[Screenshot grounding data]
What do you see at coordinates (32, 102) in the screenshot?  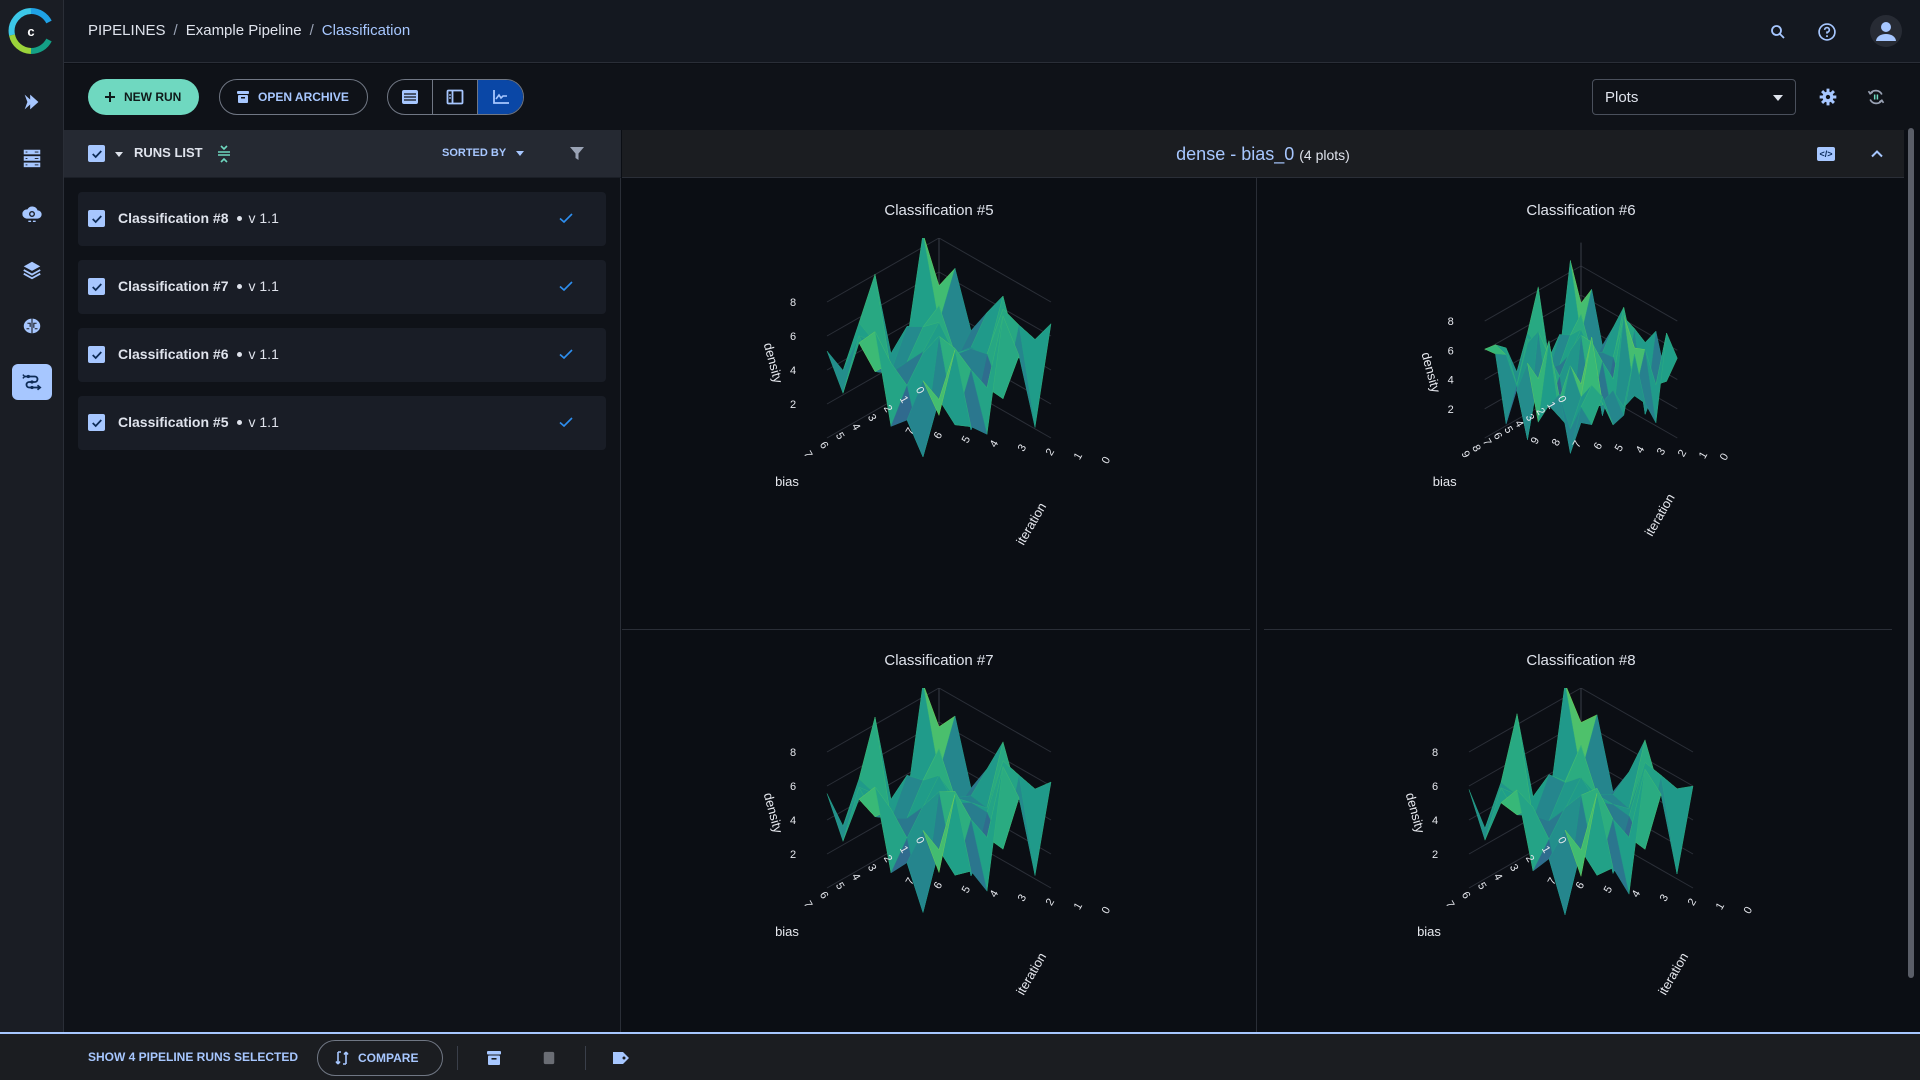 I see `nav-item-pipelines-home` at bounding box center [32, 102].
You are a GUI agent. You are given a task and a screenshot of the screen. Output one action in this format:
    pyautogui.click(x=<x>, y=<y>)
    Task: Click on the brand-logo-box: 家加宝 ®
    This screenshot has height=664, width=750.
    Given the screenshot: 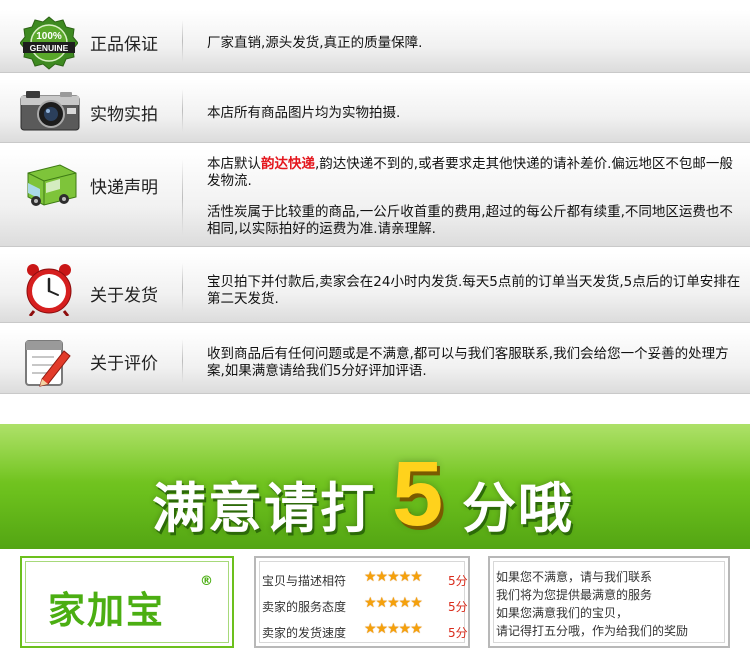 What is the action you would take?
    pyautogui.click(x=127, y=602)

_Requirement_
Rewrite the stretch from the line that contains "You are a GUI" through the line that contains "This screenshot has", changing "agent" to "assistant" and keeping everything else the same.

_The completed task_
You are a GUI assistant. You are given a task and a screenshot of the screen. Output one action in this format:
    pyautogui.click(x=<x>, y=<y>)
    Task: Click on the brand-logo-box: 家加宝 ®
    This screenshot has height=664, width=750.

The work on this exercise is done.